Havia três visitantes no quarto úmido e escuro: o sargento Kowalski, que estivera estacionado no hospital de campanha desde o último e derradeiro ataque, e os dois recém-chegados; o padre Michael e o soldado Mizaki, que vinha escoltando-o em sua estadia na área militarizada da fronteira francesa.

— Já vi muitos homens feridos em toda a vida que me dediquei ao serviço da Pátria, mas o que aconteceu com esse soldado é... não tem explicação. Nunca vi um homem que estivesse tão perto da morte, mas ao mesmo tempo se agarrando à vida dessa forma. Parece um milagre... — disse o sargento, apertando a mão junto ao peito esquerdo repleto de medalhas de honra.

— Não sei se podemos chamar isso de milagre. Que Deus tenha piedade. E por que ele está amarrado desse jeito, sendo que nem é capaz de sair da cama? — questionou o padre, esfregando os olhos debaixo dos óculos arredondados.

— Tivemos que fazer isso desde o último domingo. O paciente ficava o tempo inteiro se debatendo no colchão. Não tivemos outra escolha, pois os pacientes do andar abaixo não estavam conseguindo dormir com o barulho — respondeu a enfermeira, que olhava fixamente com suas pupilas opacas ao projeto de homem repousado no colchão.

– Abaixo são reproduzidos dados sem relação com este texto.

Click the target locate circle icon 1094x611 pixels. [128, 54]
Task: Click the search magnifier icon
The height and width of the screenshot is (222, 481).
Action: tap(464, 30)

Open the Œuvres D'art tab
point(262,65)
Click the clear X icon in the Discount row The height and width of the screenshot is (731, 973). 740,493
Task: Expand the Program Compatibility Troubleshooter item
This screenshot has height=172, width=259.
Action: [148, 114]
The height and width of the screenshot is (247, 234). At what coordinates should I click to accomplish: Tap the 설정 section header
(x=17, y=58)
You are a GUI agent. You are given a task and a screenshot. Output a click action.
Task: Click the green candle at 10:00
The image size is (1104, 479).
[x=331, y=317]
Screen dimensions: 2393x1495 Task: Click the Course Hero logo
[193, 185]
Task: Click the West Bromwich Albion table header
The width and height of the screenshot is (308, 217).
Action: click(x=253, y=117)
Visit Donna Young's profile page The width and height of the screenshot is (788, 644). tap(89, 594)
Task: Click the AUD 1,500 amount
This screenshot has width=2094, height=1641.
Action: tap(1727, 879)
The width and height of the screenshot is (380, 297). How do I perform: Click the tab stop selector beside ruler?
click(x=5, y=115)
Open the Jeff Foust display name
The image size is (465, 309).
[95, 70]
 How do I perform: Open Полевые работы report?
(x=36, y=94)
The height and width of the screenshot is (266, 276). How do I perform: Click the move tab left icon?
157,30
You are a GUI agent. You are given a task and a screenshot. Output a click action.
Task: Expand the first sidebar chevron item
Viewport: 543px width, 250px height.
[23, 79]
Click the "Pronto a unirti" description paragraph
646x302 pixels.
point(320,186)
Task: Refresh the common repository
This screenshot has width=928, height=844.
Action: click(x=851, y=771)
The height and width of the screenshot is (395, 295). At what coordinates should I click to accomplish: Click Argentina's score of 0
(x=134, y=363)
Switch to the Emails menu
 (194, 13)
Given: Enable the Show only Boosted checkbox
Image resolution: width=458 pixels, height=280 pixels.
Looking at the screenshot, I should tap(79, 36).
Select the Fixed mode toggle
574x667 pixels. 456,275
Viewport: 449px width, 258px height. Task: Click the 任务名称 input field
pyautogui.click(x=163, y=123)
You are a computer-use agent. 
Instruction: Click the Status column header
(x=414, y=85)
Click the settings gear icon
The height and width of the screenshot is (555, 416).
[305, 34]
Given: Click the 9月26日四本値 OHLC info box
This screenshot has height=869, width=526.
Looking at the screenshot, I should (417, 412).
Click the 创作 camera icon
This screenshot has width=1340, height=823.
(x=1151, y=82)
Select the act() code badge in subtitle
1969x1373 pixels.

— Debatendo, como assim? — retrucou o sacerdote.

— Sim, padre. Ele ficava todo o dia e toda a noite, sem parar, batendo com o corpo na cama. Depois de algum tempo, notamos que existia um certo padrão nas batidas; um padrão bem regular e reconhecível. Era uma mensagem. João passava o dia inteiro dizendo - ME MATE - em código Morse. Sem parar. — complementou o militar.

— Por Deus... — Michael ficou sem palavras. — Mas por que me chamaram aqui então?

— Nós só queríamos saber se o senhor poderia dizer algo para ele, algo para ajudar.

— Veja bem, sargento. Este jovem homem é um produto da sua profissão, não da minha. Deus fará o que for devido para suavizar seu sofrimento, mas... se quiser que não surjam mais outros Joãos, façam a sua parte. O resultado do que vocês fazem não é obra de Deus.

O padre partiu sem sequer fazer uma oração, e seu guarda o acompanhou. O sargento e a enfermeira se entreolharam por um instante, e retornaram a um silêncio tão angustiante quanto o estrondo de qualquer máquina de guerra. Era a sinfonia silenciosa do Inferno.